Why Normalization in database design is not so well understood? And are Data-Warehouses really Denormalized?

August 12, 2012 2 comments

Over last three months, four software professionals I met at various places asked me this question: “Why is there so much hype about normalization technique,  when you can get away with a wide table (large number of columns) for almost anything”. Yes, most of the database vendors these days support large number of columns so you can indeed write one wide table instead of paying big bucks to the database designers.

Here is the catch; as soon as any software application becomes worth its salt, one wide table will start falling short. Without getting into the formal definitions of normalization/denormalization, I will provide an example:

Consider designing a database for maintaining transaction on the checkout counters in a retail store chain. Let us assume a simplified case, the details printed on your recipt has “store”, “product” and “salesman” information. Behind the scenes, there are four tables, one for transactions and three others for the “stores”, “products” and “salesmen”. Let us say, we want to just maintain one WIDE table for this work. This wide table has these columns: transaction-date&time, store-name, product-name and salesman-name. Here is what we will experience:
1. We cannot enter the details of a store, until the first transaction happens in that store.
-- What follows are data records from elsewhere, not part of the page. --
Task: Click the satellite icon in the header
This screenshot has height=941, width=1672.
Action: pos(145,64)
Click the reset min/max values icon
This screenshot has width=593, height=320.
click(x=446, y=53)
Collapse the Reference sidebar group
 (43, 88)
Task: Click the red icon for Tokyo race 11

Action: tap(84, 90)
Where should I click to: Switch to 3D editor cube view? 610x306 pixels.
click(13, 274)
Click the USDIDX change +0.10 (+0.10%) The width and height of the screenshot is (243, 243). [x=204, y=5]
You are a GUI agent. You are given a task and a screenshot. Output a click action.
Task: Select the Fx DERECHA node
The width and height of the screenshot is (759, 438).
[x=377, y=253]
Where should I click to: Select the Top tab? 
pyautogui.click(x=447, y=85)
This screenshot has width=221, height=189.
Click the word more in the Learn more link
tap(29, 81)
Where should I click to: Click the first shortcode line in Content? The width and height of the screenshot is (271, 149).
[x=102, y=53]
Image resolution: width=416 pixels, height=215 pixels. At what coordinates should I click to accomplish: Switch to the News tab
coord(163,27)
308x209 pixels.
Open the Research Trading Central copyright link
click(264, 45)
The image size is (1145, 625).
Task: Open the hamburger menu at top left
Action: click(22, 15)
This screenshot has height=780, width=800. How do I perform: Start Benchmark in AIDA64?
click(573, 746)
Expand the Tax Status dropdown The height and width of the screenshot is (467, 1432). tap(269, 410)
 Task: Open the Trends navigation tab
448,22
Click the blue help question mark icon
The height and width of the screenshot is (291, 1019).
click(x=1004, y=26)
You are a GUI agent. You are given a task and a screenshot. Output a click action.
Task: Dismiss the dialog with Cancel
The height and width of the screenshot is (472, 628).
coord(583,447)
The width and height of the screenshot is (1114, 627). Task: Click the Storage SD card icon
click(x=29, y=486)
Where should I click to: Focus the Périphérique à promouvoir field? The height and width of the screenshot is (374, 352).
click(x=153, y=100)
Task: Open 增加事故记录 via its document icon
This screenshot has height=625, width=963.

Same is the case for product and salesman.   C of CRUD (Create Retrieve, Update Delete) is compromised here.
2. You want to list of products. It is not straight forward as reading from a product table. You will have to scan all transaction rows (slow operation), pick upall  the products and then do a “distinct” on them. R of CRUD is compromised.
3. Let us say a product is sold out, ideally in the product table we would have toggled a flag. One row would have got impacted. Here that column needs to be updated for all the transactions that had that product. It could be updating potentially millions of rows. U of CRUD is compromised.
4. A product needs to be deleted. There is no straightforward way to do it. D of CRUD is compromised.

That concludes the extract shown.